The effect of noradrenaline on the volume-sensitive chloride current was studied with conventional whole-cell recording techniques in freshly dispersed isolated smooth muscle cells of the rabbit portal vein. In the absence of receptor antagonists, noradrenaline produced an increase in the amplitude of I-Cl(swell) in some cells and a decrease in others. In the presence of the beta-adrenoceptor antagonist propranolol, noradrenaline increased I-Cl(swell) and in the presence of the alpha(1)-adrenoceptor antagonist prazosin, noradrenaline reduced I-Cl(swell). The phospholipase C (PLC) inhibitor U73122 reduced the amplitude of I-Cl(swell) whereas the inactive analogue U73343 had no effect. The phorbol esters phorbol-12-myristate-13-acetate (PMA) and phorbol-12,13-dibutyrate (PDBu) increased the amplitude of I-Cl(swell) by approximately 60 and 100%, respectively, in a voltage-independent fashion. Inhibitors of protein kinase C (PKC) chelerythrine and calphostin-C decreased the amplitude of I-Cl(swell) in a concentration-dependent but voltage-independent manner.

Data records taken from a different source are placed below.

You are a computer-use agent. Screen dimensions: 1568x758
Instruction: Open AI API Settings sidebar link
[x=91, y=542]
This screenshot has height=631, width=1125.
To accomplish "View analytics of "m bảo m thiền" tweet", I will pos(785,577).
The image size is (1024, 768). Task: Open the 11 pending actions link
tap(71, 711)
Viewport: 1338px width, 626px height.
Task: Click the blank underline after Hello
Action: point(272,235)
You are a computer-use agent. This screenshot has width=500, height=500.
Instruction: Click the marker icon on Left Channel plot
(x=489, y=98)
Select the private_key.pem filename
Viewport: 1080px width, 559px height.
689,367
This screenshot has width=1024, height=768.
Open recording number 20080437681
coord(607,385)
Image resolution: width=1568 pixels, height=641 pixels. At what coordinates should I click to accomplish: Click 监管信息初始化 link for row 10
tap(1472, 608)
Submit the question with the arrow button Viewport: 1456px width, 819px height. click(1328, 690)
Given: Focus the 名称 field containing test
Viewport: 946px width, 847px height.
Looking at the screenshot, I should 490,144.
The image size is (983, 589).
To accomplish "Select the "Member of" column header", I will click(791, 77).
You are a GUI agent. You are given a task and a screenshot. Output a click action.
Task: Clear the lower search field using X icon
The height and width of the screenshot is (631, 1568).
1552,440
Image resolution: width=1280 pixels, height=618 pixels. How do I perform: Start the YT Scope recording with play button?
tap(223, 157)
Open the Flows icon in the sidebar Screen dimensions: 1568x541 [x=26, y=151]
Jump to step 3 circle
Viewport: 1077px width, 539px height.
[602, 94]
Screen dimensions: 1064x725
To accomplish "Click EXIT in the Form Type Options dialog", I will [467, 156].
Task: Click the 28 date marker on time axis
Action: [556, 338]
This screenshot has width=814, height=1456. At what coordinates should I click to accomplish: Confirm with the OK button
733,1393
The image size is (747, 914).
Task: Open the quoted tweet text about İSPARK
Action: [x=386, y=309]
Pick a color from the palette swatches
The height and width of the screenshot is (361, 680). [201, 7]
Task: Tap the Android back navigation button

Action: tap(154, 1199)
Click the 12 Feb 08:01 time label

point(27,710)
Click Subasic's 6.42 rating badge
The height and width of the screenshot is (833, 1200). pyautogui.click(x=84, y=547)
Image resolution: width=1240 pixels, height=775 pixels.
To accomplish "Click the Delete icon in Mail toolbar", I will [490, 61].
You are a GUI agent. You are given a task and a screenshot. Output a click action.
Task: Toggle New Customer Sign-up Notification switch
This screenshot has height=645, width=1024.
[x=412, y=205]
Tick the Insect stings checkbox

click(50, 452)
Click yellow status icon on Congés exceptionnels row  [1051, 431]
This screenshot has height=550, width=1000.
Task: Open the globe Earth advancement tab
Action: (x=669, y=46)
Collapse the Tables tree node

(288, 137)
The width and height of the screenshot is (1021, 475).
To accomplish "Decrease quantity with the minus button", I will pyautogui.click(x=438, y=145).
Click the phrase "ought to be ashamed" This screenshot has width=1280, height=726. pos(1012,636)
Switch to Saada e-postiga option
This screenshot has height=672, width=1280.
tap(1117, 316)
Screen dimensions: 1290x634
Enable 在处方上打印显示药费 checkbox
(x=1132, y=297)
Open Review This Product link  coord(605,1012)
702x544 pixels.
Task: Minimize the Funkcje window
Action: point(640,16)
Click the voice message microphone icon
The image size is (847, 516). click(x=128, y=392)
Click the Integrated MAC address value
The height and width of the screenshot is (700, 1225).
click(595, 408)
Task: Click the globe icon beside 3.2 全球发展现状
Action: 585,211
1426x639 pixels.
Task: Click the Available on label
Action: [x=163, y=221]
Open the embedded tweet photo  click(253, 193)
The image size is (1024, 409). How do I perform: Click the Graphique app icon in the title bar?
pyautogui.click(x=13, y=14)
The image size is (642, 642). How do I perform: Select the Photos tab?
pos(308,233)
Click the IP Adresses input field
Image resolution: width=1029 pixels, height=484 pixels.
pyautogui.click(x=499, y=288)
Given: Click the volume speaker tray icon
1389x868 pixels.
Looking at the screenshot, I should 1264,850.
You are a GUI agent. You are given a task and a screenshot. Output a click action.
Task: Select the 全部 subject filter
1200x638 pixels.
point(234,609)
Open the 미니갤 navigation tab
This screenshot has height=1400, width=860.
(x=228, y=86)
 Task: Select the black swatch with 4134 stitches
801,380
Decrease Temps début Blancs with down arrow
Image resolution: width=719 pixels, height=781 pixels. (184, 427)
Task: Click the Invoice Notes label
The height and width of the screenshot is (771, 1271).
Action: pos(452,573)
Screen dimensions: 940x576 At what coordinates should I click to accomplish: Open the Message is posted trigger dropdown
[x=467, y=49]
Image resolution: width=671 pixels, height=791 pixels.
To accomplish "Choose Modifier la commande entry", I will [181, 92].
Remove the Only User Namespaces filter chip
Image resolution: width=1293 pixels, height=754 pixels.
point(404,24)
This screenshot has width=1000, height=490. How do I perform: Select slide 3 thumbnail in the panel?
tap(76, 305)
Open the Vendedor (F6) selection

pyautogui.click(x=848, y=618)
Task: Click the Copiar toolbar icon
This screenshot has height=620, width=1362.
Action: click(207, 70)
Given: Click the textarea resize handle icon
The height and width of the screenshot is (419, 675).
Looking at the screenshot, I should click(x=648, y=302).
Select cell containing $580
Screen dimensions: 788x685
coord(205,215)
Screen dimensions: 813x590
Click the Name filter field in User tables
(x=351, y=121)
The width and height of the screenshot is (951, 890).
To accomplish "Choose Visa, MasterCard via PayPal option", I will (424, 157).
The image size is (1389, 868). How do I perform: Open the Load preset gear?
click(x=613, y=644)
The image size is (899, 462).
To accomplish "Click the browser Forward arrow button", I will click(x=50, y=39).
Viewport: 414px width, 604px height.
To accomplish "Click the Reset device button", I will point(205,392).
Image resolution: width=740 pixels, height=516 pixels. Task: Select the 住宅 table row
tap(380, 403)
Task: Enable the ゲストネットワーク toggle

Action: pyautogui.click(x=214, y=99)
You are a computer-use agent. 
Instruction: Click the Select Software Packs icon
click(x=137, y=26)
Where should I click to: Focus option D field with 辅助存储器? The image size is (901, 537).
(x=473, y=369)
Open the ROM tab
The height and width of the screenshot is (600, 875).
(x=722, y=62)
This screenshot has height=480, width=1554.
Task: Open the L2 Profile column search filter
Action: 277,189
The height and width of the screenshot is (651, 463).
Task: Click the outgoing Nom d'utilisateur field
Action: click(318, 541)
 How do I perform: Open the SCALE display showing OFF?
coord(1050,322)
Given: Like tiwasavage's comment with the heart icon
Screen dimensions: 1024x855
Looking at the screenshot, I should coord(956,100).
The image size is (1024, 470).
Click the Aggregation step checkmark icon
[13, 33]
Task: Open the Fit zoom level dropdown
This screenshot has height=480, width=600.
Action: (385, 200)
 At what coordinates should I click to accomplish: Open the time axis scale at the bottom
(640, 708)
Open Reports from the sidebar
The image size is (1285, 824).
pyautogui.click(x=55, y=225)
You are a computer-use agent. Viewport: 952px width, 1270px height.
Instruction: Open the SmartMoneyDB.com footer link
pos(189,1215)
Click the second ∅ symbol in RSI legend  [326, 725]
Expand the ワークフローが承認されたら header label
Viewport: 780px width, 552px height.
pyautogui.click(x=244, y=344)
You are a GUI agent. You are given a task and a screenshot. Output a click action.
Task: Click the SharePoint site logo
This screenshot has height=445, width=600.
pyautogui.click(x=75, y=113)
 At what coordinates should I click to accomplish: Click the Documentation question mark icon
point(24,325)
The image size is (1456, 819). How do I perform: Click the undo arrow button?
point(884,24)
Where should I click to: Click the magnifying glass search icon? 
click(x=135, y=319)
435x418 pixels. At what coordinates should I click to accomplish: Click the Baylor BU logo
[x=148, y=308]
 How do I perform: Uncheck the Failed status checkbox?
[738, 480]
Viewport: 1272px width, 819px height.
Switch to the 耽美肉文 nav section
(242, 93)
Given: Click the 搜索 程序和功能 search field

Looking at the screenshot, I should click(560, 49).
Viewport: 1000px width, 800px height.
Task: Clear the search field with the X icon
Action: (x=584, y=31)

Bath application of 8-Br-cAMP decreased I-Cl(swell) by about 60% whereas the inhibitor of protein kinase A (PKA) KT5720 increased the amplitude of I-Cl(swell) by approximately 80-90%. In the presence of propranolol, chelerythrine prevented the increase of I-Cl(swell) by noradrenaline; in the presence of prazosin, KT5720 blocked the inhibitory action of noradrenaline. The results show that in rabbit portal vein myocytes noradrenaline enhances I-Cl(swell) by acting on alpha(1)-adrenoceptors and reduces I-Cl(swell) by stimulating beta-adrenoceptors. The data suggest that the potentiating and inhibitory effects of noradrenaline are mediated, respectively, by PKC and PKA.